Posted on: 19/03/2019
Scottish Energy Minister Paul Wheelhouse has highlighted the “significant” investment that will need to be made in Scotland’s gas and electricity infrastructure if the country is to hit its climate change targets.
Scotland’s energy policy aims to generate 50% of the power required for heating, transport and electricity from renewable sources by 2030.
Investment will be needed in transmission infrastructure to give investors the confidence to back renewable projects.
Wheelhouse said the Scottish Government was already working with Ofgem and the UK Government on the topics. He also outlined plans to convene a networks summit to be held later this year, alongside launching a Scottish Energy Networks Group to tackle the issues.
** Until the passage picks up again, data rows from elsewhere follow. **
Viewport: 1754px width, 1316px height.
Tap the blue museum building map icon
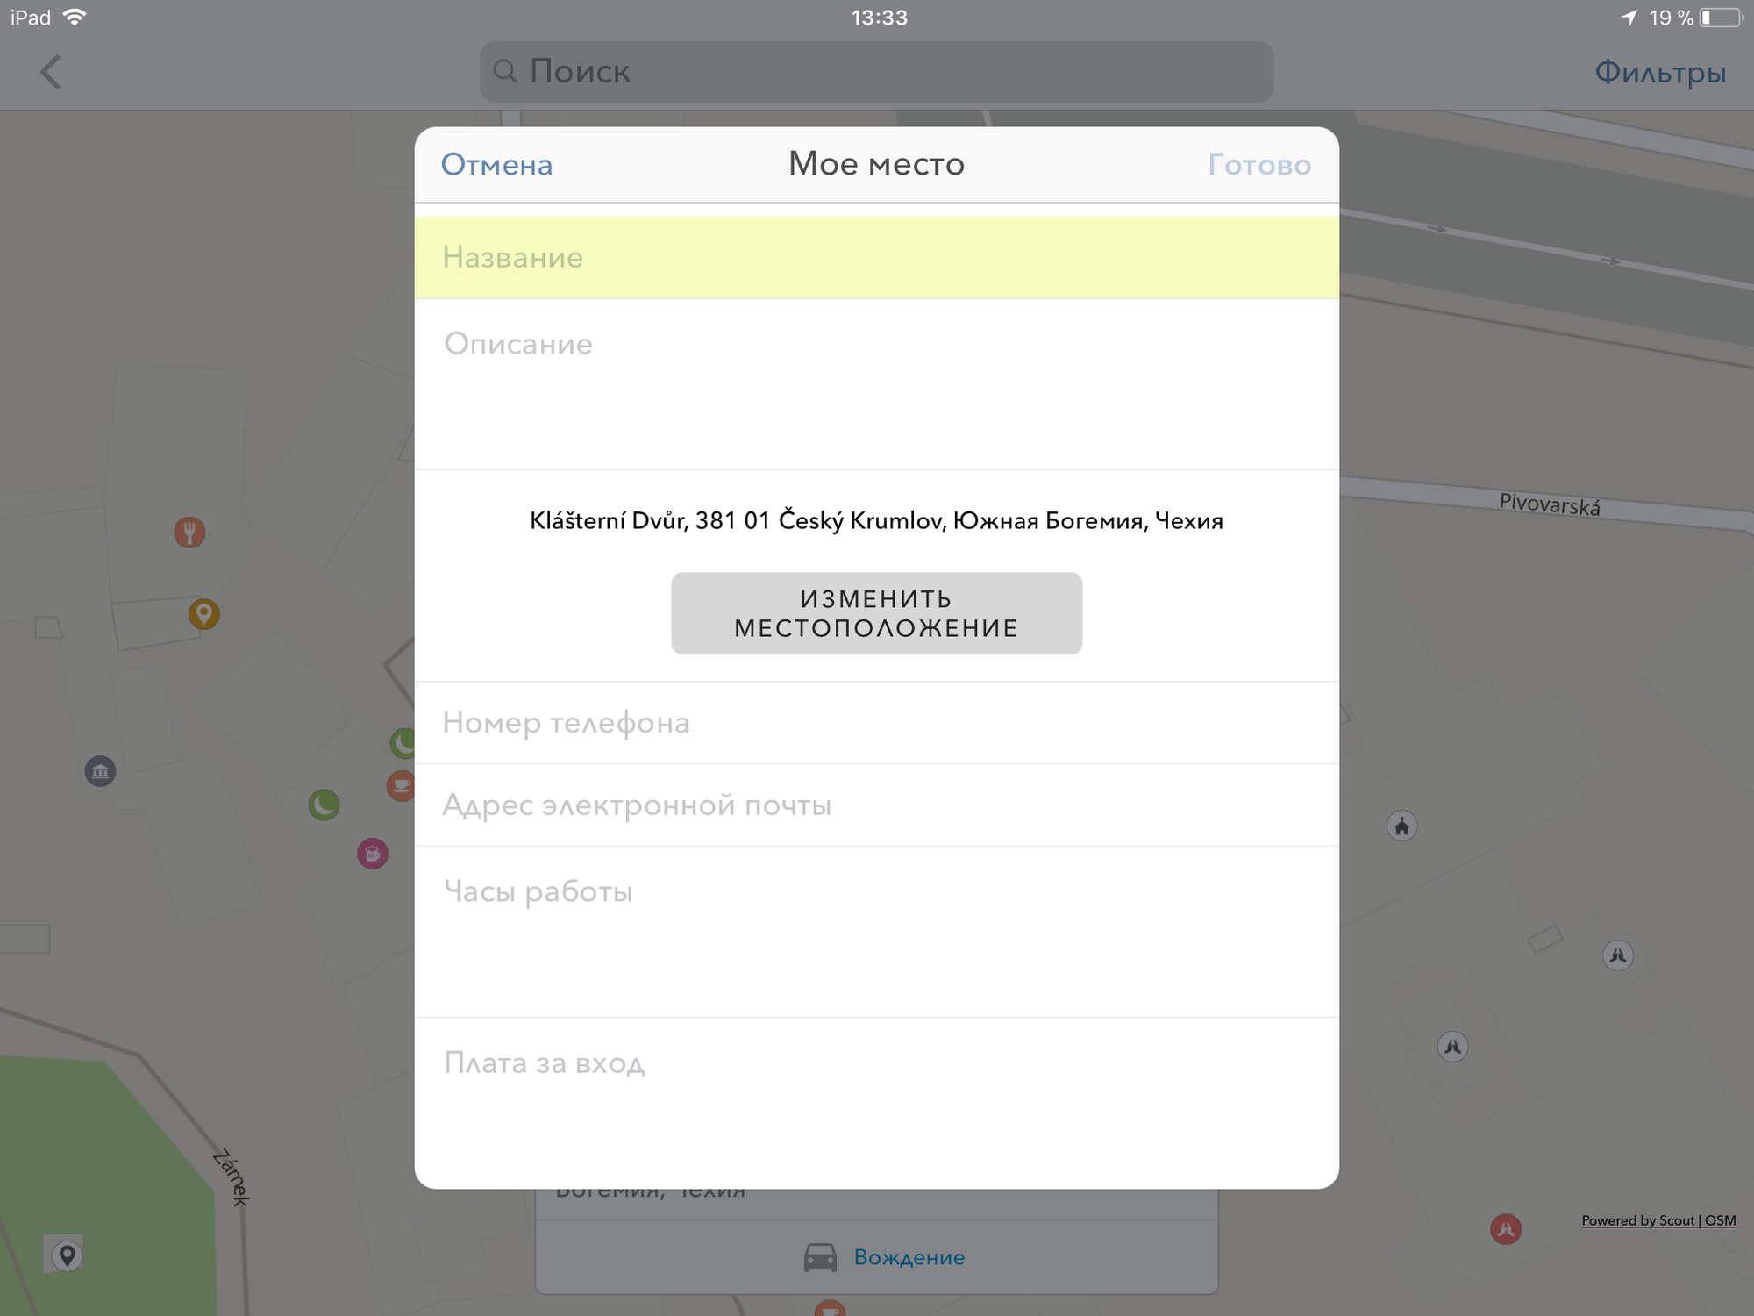(100, 771)
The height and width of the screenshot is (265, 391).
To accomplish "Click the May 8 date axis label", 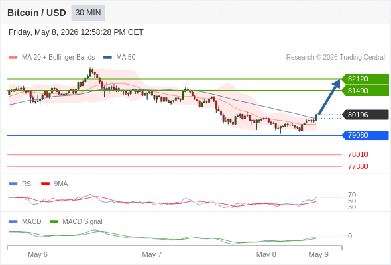I will click(266, 254).
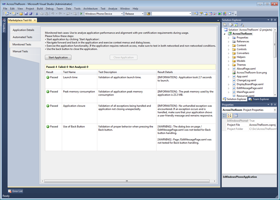Viewport: 280px width, 200px height.
Task: Click the Error List icon
Action: pos(10,191)
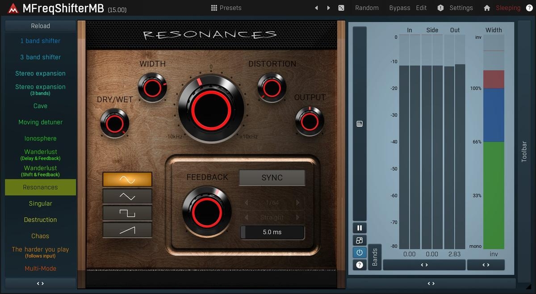Expand the preset list bottom arrows
This screenshot has height=294, width=536.
tap(40, 283)
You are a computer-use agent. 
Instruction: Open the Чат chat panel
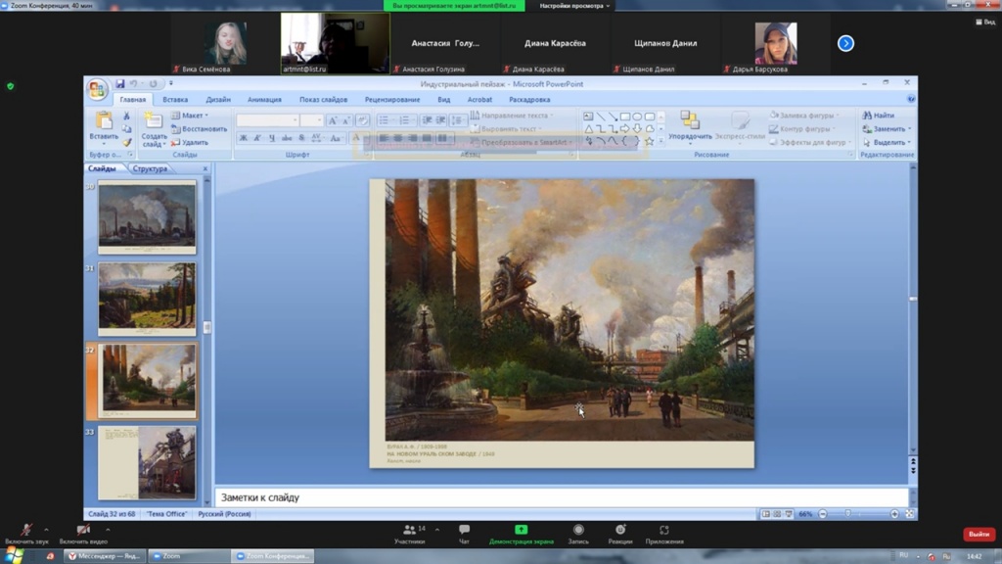pyautogui.click(x=464, y=530)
Electric vehicles and green gas
David Smith, Chief Executive of the Energy Networks Association, said: “As new technologies like electric vehicles or smart hybrid heating systems are chosen, the networks are already changing the way they manage the system."
“We back the Scottish Government’s vision for a low-carbon gas network with roles for hydrogen and biomethane along with a smart, flexible electricity network to provide the best service for the public.”
Scott Mathieson, Network Planning & Regulation Director at SP Energy Networks, added: “I fully support this vision, which rightly positions the consumer at the centre of the design of networks in Scotland; particularly as there is a focus on addressing the challenges of integrating heat and transport electrification into the existing electricity distribution networks.”